Jedes Jahr freute sich Sanni darauf, dass am ersten Advent das Engelsglockenspiel aufgestellt wurde.
Schon die Schachtel klapperte so aufregend, wenn Oma sie aus dem großen Karton holte. Oma kam jedes Jahr zum ersten Advent zu Besuch und blieb, bis das neue Jahr anfing. Weil Mama mit dem Backen so viel zu tun hatte, waren es Oma und Sanni, die für den Adventsschmuck zuständig waren. Es gab große Strohsterne, die mit spitzen Reißzwecken an die Wände geheftet wurden, und Lichterfiguren für die Fenster.
Aber am liebsten mochte Sanni das Engelsglockenspiel.
Es schimmerte golden. Unten war ein Teller mit vier Kerzenhaltern, in die Sanni rote Kerzen stellen durfte. In der Mitte steckte ein Stiel, und an diesem Stiel hingen drei Glocken. Ganz oben drauf kam ein Flügelrad, das sich drehte, wenn die Kerzen brannten.

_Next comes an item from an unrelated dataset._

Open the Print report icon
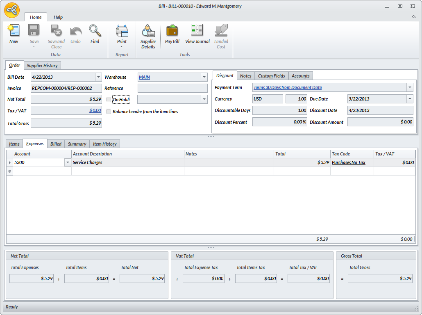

Und an dieses Rad hängte Oma ganz zum Schluss das Allerwichtigste: fünf goldene Engel. Jeder Engel hielt eine zarte Stange, mit der er gegen die Glocken schlug, wenn das Rad sich drehte. So ertönte eine feine, silberhelle Musik. Sanni spürte jedes Mal ein glückliches Kribbeln im Bauch, wenn das Klingeln anfing.

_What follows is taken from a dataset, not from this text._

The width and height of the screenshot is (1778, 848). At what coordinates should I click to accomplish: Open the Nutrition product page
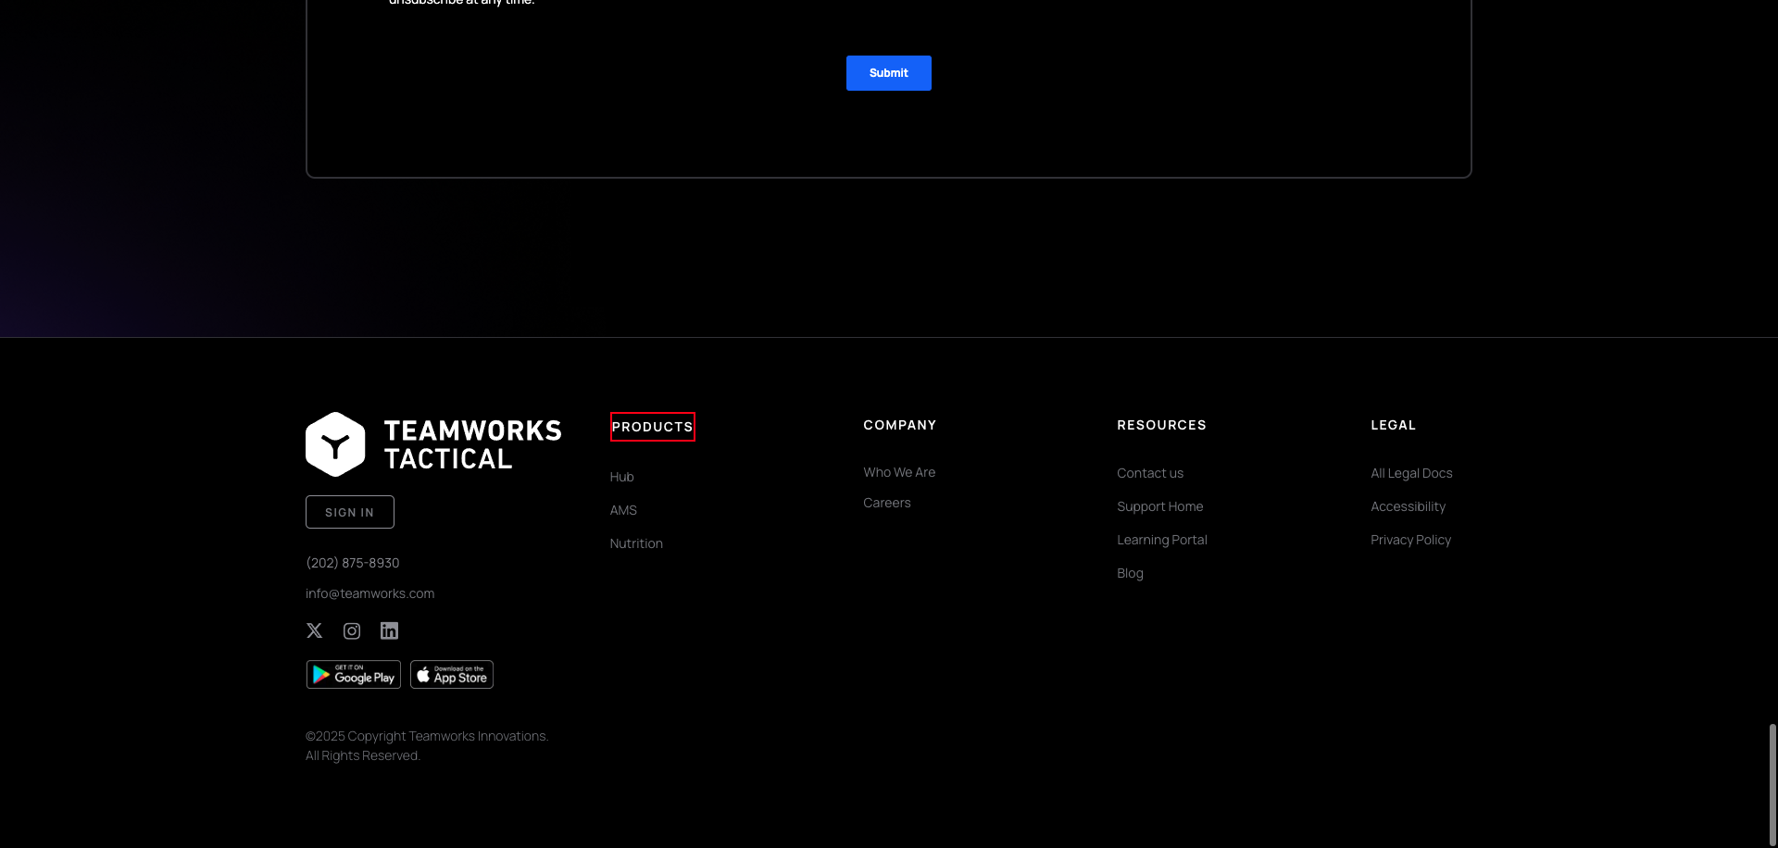point(636,542)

Oma und Vater konnten die Musik nicht mehr hören, weil ihre Ohren schon so alt waren. Das machte die Musik noch aufregender, weil sie fast nur für Sannis Ohren war, so als teile sie mit den Engeln ein Geheimnis.

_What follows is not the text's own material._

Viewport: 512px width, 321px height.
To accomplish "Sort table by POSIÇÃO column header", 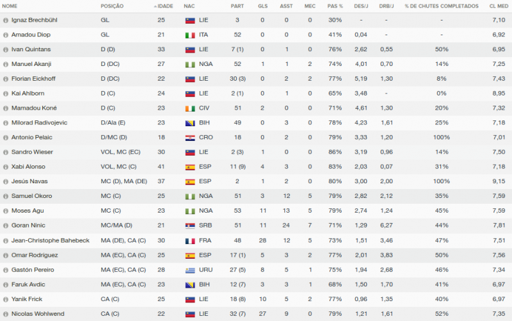I will (112, 6).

Diesmal aber blickte der Vater streng auf das Glockenspiel, als sie beim Kaffee saßen und die erste Kerze auf dem Adventskranz leuchtete. "Da stimmt was nicht", sagte er vorwurfsvoll. "Der eine Engel ist verkehrt!"
Tatsächlich hatte Oma den Engel falsch herum aufgehängt. Alle Engel flogen ordentlich vorwärts, nur dieser eine, der flog rückwärts. Sanni staunte, wie gut er das konnte.
Oma strich sich eine widerspenstige weiße Haarsträhne aus der Stirn und aß seelenruhig ihren Marzipanstollen. "Das macht gar nichts, wenn sich einer mal anders benimmt als alle anderen", sagte sie. "Auch bei Engeln nicht."
Mama versuchte, den Engel richtig herum zu hängen, doch der Engel war heiß von den Kerzenflammen, und sie konnte ihn nicht anfassen. Also flog er weiter rückwärts.
Am nächsten Tag, als die Kerzen aus waren, sah Sanni, wie der Vater den Engel sorgfältig richtig herum drehte.
Doch seltsam, als sie am zweiten Advent neue Kerzen anzündeten, flog der Engel wieder rückwärts! Vater schüttelte den Kopf. Oma aß Marzipanstollen. Und Sanni bewunderte den Engel. Sie fand ihn mutig.
"Oma", fragte sie, "Engel, die rückwärts fliegen, laufen die auch rückwärts?"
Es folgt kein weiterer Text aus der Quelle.